-- Given passage follows --
Jim Davis said that cats rule the world, and in the “The Aristocats,” the cats sing that everybody wants to be a cat. So, given a choice “to rule the world,” which particular breed would you like to be? With so many to choose from, each with its set of unique features, let’s tell you a little bit about the Arabian Mau cat. Some people mistake it for the Egyptian Mau cat, but these traits you probably didn’t know will help you distinguish the two breeds.
1. They Do Not Have an Undercoat
Except for hairless cat breeds such as the Sphinx cats, most of the other breeds have a lower layer of soft hairs. It is fine and closest to the skin hence the name “undercoat.” These soft hairs provide extra insulation, which is essential for the felines that live in cold places. However, the Arabian Mau is well-adapted to the hot climate found in the Arabian countries; hence no need for additional insulation.
2. Minimal Health Issues
When you adopt a cat, it becomes part of your family, and as such, you want the best for it. Unfortunately, some breeds are predisposed to genetic illnesses such as diabetes, urinary tract infections, among many more. Treating such diseases can put a strain on your finances, but with the Arabian Mau, there is no cause for concern. After years of natural selection, the breed barely has any health issues.
3. They are Sociable Cats
According to Kitty Wise, the Arabian Mau cats are incredibly social. They quickly form strong bonds with their owners and are likely to follow their masters around. Their friendliness makes them ideal in a home with children since they also like to play and are very energetic. Their friendly nature would make them a very poor guard cat because although they are wary of unfamiliar faces at first, they easily become comfortable around them. Some cats even walk up to strangers to welcome them to your home.
-- Given passage concluded --
▶ The problem: Resume the passage on Arabian Mau cats at the point where it stops. The records play no part in what is asked here.
-- Given records follows --
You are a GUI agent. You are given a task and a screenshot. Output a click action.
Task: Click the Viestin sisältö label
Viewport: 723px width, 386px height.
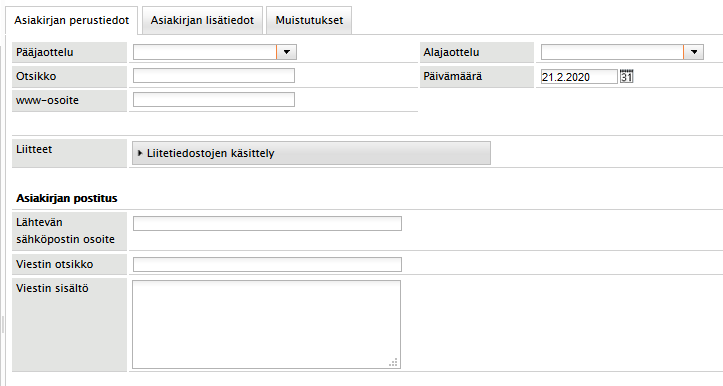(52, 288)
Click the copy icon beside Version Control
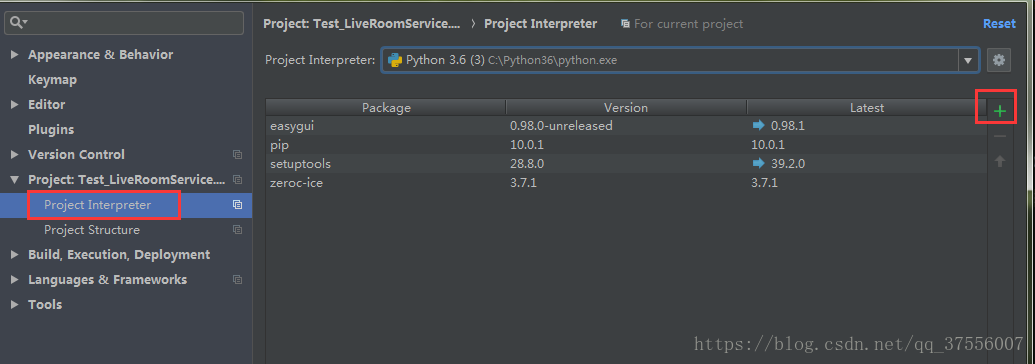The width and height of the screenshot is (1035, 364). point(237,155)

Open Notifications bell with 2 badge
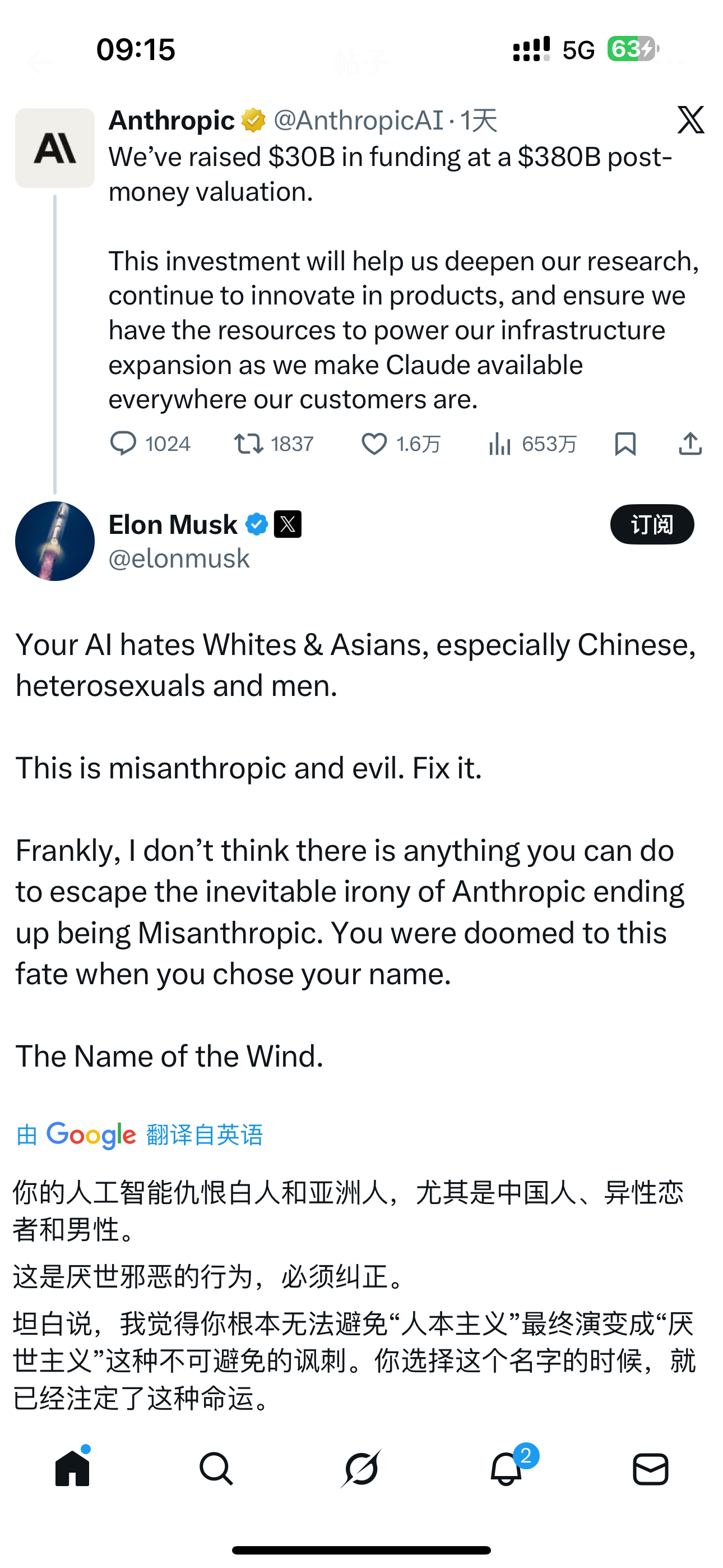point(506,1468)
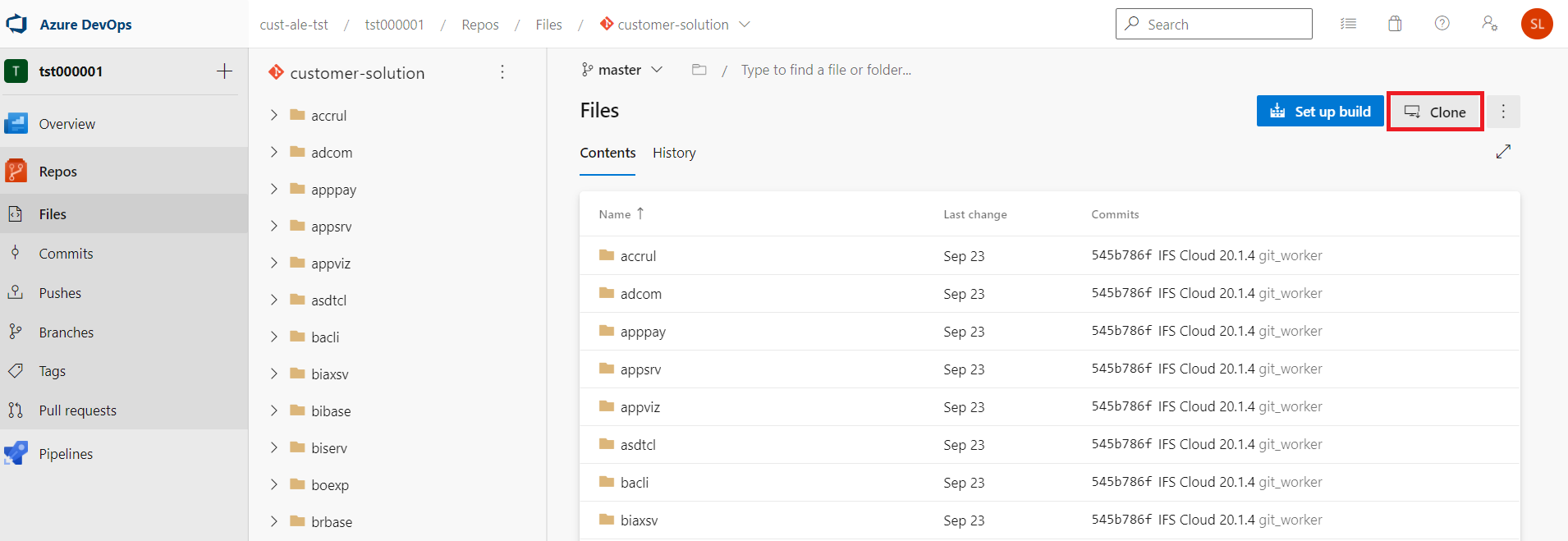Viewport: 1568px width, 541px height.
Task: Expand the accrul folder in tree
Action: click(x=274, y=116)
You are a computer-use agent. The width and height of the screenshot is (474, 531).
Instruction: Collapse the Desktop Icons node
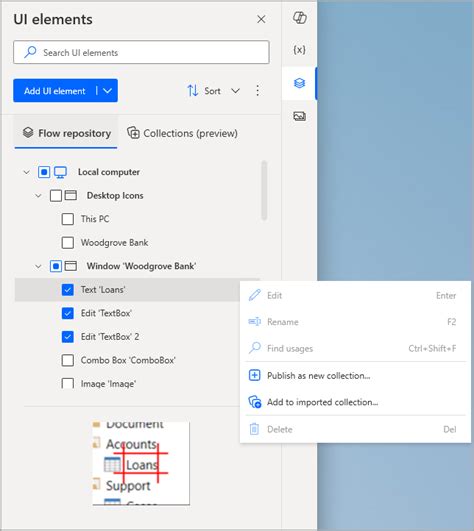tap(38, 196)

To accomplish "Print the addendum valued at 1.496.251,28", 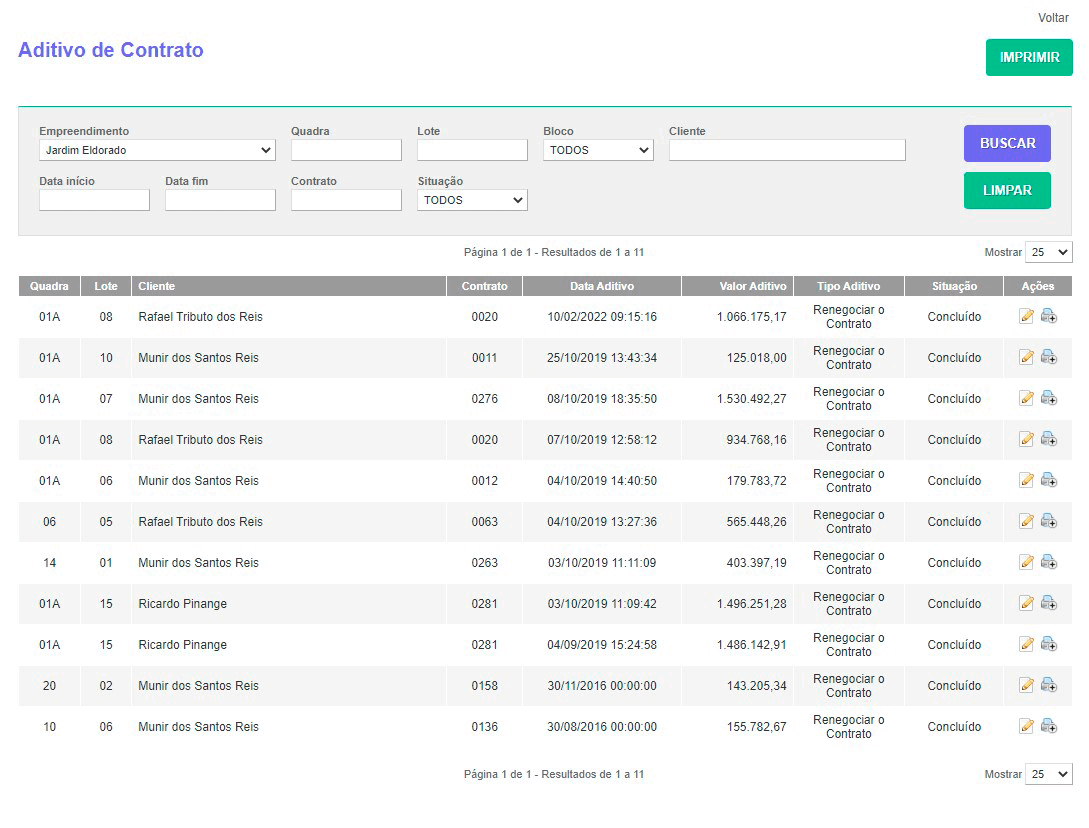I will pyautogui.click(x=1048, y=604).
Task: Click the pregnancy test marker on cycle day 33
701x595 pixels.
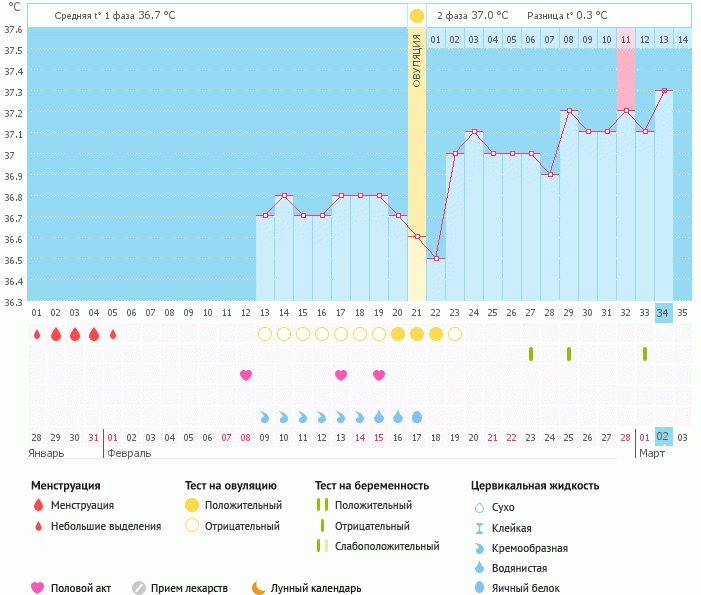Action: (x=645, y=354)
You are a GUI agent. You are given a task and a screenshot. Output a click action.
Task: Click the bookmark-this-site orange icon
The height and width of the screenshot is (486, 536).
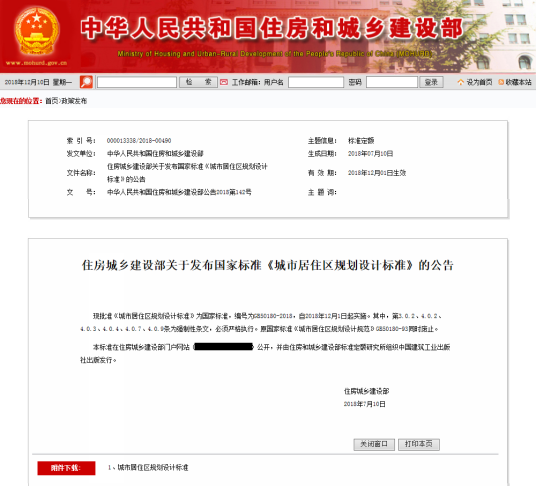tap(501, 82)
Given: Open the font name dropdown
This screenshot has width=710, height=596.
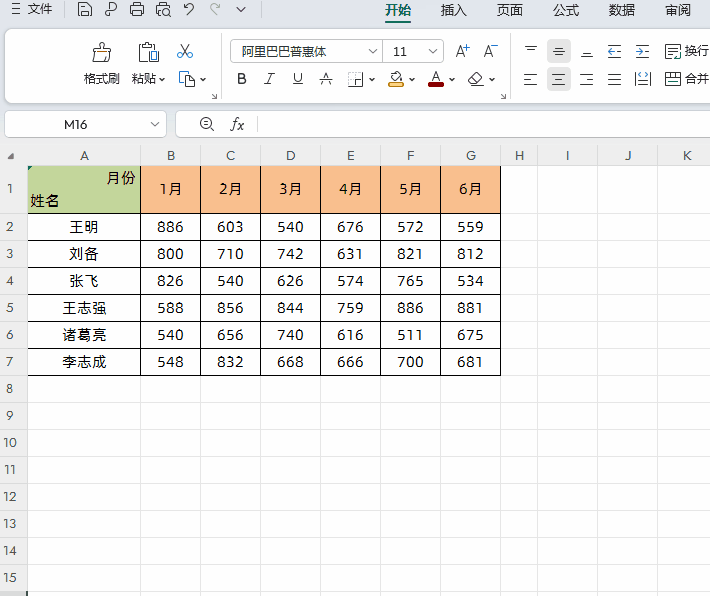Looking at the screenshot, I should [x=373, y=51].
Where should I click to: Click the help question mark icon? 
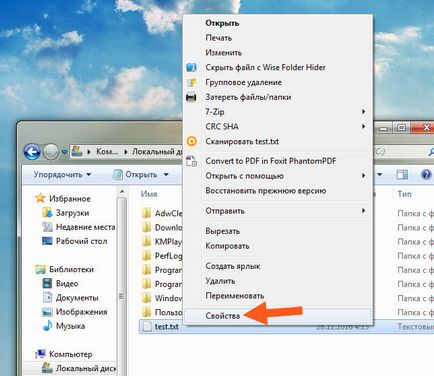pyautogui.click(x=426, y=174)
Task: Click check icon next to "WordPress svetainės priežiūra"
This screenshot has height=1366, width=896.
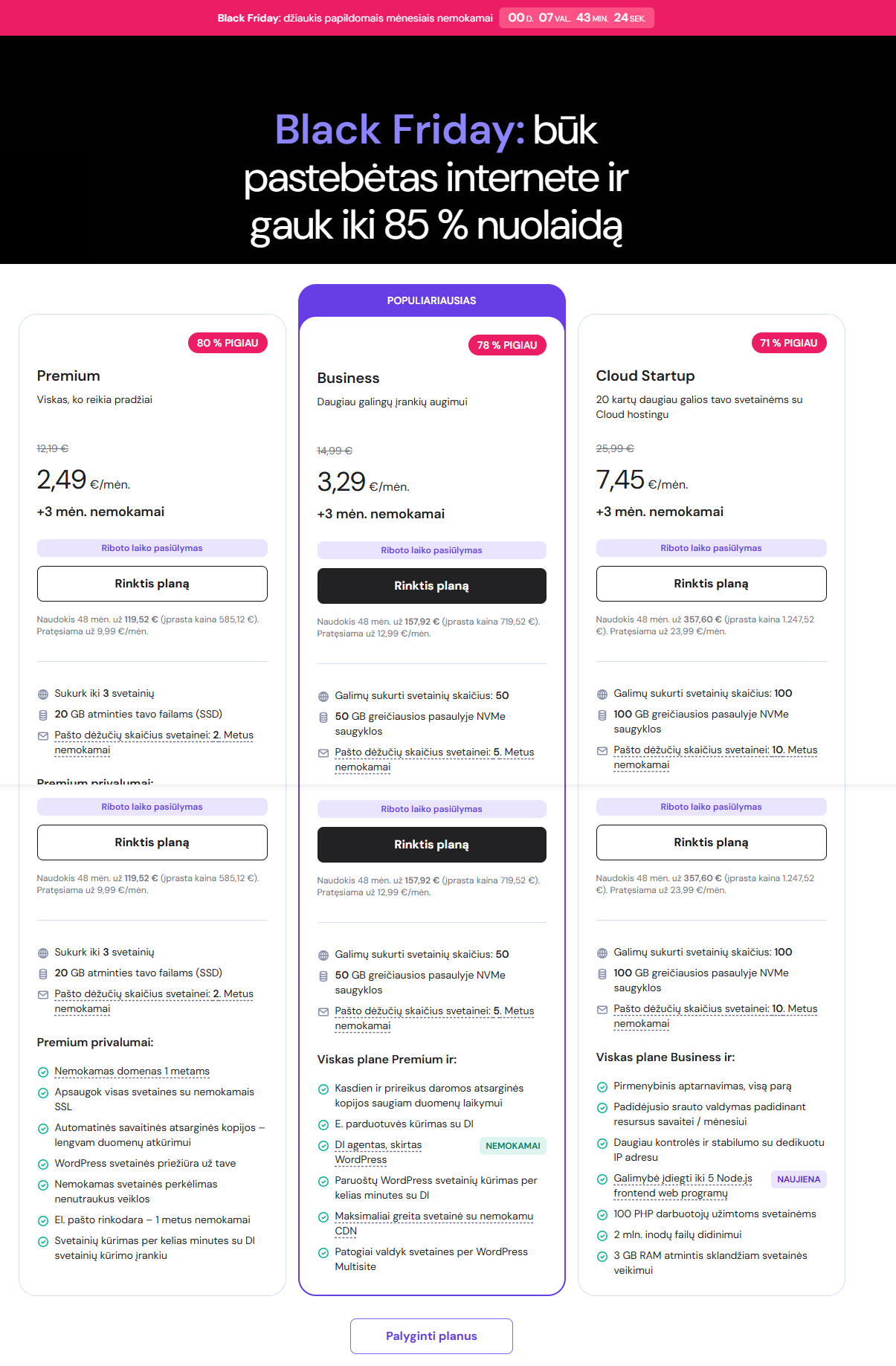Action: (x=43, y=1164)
-- Given records concluded --
▶ Answer to this problem:
4. They can be Clingy
If you are the type of person who appreciates some breathing space, you might want to reconsider getting an Arabian Mau cat. Besides following you around wherever you go, these cats like to hear you talk to them all the time. They can be a bit demanding because they will keep making their feline noises until you acknowledge them, but one owner said that the cat stops meowing as soon as she talks to her. Their vocalization also means that they want something. If you lack the patience but still insist on getting this bred, always give the cat what it wants when it asks for it the first time; otherwise, be ready for constant meows.
5. Males are Very Territorial
We live in a man-eat-man society, while in the animal kingdom, it is survival for the fittest. Surviving essentially means keeping competition away, and the best way that animals do that is by marking their territories. Males are especially fond of these since they have to compete with others to attract female attention. Besides, controlling a particular area is a show of dominance; hence according to Cat Breed Selector, the Arabian Mau male cats are extremely territorial.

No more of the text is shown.